Book Review: Stitches: A Handbook on Meaning, Hope, and Repair, by Anne Lamott
Stitches: A Handbook on Meaning, Hope and Repair
by Anne Lamott
Riverhead Books, a member of Penguin Group
2013
96 pages
Stitches is described as a “follow-up” to Anne Lamott’s 2012 book, Help,Thanks, Wow: The Three Essential Prayers.
Which is why I almost didn’t read it.
Now, don’t get me wrong. I happen to love about 98% of what Anne Lamott writes – but Help, Thanks, Wow fell flat for me and I assumed Stitches would be similar.
I was wrong.
I liked this more than I expected. Maybe it’s because I read this at a good time – meaning, during a time when Anne Lamott’s words resonated moreso than usual. (“Sometimes love does not look like what you had in mind.” (pg. 66)
Written in the aftermath of the Newtown, CT shootings, Stitches opens with the matter-of-fact statement, “It can be too sad here.” (pg. 1) We know immediately that the here Anne is talking about is our country, our society, our world. We know this even before she asks
“Where do we even begin in the presence of evil or catastrophe – dead or deeply lost children, a young wife’s melanoma, polar bears floating out to sea on scraps of ice? What is the point of it all when we experience the vortex of interminable depression or, conversely, when we recognize that time is tearing past us like giddy greyhounds?
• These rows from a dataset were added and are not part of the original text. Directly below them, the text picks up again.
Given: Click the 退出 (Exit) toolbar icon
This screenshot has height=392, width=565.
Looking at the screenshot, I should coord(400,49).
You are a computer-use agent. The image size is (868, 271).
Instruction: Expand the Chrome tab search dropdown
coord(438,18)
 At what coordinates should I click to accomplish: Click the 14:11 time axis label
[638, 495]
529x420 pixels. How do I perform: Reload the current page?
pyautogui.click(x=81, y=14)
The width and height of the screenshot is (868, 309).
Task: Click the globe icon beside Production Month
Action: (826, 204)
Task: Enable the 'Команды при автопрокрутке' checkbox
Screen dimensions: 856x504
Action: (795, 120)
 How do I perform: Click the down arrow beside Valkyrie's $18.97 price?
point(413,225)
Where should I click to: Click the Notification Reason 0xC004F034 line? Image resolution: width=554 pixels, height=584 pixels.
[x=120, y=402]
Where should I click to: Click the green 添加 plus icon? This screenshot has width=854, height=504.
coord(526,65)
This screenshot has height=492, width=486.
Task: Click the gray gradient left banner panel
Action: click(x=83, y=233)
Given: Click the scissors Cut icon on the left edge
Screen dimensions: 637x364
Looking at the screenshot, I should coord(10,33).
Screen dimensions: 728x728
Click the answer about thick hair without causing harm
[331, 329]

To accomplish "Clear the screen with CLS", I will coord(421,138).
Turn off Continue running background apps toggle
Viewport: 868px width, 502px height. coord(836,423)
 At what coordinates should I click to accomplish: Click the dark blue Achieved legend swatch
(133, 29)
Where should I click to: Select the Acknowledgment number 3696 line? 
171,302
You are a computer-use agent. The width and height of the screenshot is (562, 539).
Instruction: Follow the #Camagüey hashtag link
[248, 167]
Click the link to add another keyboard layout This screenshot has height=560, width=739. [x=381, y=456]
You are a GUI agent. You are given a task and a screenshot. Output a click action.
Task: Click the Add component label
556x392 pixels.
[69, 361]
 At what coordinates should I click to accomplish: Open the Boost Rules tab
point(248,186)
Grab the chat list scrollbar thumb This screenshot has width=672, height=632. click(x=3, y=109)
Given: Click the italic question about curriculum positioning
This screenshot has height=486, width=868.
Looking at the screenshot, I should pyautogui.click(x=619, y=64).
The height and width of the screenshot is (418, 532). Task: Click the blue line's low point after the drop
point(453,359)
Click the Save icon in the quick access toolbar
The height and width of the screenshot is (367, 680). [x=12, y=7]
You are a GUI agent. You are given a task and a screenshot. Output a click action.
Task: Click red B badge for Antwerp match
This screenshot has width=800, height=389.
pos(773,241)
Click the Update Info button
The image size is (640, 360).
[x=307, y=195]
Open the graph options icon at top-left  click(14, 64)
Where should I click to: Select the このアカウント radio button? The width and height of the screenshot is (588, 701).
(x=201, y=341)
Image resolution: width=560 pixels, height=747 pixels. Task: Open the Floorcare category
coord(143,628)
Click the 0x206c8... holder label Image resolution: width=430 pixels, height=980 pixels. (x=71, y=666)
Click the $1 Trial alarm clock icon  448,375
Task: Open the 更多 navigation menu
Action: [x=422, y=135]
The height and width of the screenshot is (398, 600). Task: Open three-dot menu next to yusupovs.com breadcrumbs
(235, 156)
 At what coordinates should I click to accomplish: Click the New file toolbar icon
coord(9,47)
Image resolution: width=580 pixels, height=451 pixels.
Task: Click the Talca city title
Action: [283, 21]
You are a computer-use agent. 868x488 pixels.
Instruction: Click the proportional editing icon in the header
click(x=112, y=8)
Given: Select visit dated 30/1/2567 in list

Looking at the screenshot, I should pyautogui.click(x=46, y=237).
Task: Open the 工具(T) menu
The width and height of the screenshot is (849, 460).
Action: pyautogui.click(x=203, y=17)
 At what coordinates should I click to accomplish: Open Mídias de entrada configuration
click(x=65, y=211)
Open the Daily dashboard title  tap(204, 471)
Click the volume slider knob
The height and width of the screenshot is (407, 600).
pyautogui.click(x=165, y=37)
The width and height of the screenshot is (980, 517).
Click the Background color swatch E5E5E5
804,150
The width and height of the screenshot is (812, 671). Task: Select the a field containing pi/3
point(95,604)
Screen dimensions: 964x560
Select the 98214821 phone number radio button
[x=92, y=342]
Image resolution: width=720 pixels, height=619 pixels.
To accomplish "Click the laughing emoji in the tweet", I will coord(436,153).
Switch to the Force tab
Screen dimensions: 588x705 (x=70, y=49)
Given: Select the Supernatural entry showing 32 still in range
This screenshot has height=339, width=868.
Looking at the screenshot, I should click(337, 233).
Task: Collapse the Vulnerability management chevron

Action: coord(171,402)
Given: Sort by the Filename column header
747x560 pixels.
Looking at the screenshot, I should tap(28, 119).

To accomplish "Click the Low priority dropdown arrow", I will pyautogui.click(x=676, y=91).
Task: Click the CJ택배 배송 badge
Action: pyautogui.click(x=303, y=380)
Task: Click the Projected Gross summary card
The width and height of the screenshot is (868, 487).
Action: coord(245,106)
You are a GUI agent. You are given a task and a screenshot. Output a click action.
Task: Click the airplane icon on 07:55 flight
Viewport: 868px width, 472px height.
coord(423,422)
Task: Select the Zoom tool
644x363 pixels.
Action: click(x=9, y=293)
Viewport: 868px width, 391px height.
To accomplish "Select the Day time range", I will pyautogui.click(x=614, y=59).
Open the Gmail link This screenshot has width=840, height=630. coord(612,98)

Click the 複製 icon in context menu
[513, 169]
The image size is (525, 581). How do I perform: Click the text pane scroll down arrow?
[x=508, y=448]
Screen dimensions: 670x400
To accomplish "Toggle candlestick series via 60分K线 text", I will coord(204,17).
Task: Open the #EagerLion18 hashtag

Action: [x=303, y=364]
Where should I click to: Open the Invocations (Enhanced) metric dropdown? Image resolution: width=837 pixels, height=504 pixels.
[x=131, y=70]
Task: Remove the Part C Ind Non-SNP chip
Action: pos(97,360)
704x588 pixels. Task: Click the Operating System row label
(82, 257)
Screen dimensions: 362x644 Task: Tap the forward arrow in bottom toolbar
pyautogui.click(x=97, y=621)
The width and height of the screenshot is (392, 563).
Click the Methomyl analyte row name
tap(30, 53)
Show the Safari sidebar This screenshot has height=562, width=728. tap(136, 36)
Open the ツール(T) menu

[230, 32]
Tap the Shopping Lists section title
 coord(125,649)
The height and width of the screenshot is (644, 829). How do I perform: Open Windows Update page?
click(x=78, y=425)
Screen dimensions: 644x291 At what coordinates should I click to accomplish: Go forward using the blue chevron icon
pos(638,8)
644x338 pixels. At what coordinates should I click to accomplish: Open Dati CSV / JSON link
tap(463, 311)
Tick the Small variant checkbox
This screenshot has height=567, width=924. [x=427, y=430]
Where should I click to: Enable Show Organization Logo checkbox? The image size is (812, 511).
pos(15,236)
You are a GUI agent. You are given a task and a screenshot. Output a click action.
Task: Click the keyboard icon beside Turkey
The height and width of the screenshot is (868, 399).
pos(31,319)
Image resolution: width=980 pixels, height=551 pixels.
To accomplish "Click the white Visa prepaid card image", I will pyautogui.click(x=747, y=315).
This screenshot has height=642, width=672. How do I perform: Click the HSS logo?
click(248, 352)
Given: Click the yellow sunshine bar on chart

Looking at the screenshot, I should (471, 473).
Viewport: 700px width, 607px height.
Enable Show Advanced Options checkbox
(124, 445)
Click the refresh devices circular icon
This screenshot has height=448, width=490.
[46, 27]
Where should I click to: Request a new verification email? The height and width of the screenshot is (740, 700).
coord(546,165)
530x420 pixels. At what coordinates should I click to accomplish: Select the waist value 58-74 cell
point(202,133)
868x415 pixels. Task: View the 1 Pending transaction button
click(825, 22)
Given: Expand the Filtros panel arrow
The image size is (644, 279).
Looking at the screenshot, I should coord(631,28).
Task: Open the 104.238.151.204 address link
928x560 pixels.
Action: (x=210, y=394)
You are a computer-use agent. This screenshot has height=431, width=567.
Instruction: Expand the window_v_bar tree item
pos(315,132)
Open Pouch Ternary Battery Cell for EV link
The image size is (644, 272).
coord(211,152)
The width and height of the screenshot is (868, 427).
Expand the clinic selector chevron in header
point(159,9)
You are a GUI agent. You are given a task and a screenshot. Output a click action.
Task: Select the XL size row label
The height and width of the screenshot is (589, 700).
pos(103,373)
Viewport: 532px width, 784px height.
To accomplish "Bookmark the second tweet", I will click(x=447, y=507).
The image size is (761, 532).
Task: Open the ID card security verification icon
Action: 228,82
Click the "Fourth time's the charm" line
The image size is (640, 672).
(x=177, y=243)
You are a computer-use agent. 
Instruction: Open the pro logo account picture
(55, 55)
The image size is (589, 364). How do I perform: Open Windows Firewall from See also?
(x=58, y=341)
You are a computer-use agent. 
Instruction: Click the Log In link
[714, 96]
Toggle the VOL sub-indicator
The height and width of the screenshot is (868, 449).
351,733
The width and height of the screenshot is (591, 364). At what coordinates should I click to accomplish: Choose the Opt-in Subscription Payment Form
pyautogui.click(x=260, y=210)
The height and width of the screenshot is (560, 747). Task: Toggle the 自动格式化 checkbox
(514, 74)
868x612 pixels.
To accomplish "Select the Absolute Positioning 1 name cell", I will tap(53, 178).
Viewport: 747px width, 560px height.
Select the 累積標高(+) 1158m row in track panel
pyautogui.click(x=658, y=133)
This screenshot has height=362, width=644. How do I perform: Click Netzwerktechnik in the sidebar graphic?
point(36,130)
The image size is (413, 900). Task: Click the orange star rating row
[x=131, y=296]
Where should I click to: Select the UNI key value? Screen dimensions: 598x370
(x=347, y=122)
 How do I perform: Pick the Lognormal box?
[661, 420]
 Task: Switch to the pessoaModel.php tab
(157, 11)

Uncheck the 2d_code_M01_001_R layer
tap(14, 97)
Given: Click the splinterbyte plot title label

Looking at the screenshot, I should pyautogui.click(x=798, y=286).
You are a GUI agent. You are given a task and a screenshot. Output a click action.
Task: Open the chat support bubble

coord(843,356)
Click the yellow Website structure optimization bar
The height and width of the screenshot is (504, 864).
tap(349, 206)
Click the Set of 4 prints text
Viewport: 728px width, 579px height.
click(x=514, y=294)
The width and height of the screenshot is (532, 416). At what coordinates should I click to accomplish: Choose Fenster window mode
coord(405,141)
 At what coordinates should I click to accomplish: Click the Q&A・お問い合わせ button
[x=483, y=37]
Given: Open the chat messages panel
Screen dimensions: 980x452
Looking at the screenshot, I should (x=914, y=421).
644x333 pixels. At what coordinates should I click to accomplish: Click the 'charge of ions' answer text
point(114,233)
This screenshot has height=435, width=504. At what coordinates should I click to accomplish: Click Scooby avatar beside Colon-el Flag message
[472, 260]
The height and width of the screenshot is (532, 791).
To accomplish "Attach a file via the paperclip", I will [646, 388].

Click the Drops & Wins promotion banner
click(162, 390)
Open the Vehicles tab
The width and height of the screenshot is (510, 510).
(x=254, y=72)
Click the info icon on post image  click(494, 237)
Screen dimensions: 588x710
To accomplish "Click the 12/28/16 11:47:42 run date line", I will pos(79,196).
It’s frightening and disorienting that time skates by so fast, and while it’s not as bad as being embedded in the quicksand of loss, we’re filled with dread each time we notice life hotfoot it out of town.” (pg. 2)
The answer is to begin where we are.
“We live stitch by stitch, when we’re lucky. If you fixate on the big picture, the whole shebang, the overview, you miss the stitching. And maybe the stitching is crude, or it is unraveling, but if it were precise, we’d pretend that life was just fine and running like a Swiss watch. This is not helpful if on the inside our understanding is that life is more often a cuckoo clock with rusty gears.
In the aftermath of loss, we do what we’ve always done, although we are changed, maybe more afraid. We do what we can, as well as we can.” (pg. 13-14)
It’s a theme that Anne Lamott has used before, and if you’ve read her stuff for awhile, as I have, much of this now seems familiar. In Stitches, Anne carries the thread metaphor throughout the book in a way that feels comfortable, yet new – we’re all connected by the rag-tag threads holding us together, all we can do in difficult times is hold on by a thread.
Reading this is like wrapping oneself in a blanket, snuggling up for a much needed talk with a friend who gets it. No matter if you’ve covered some of the same topics before.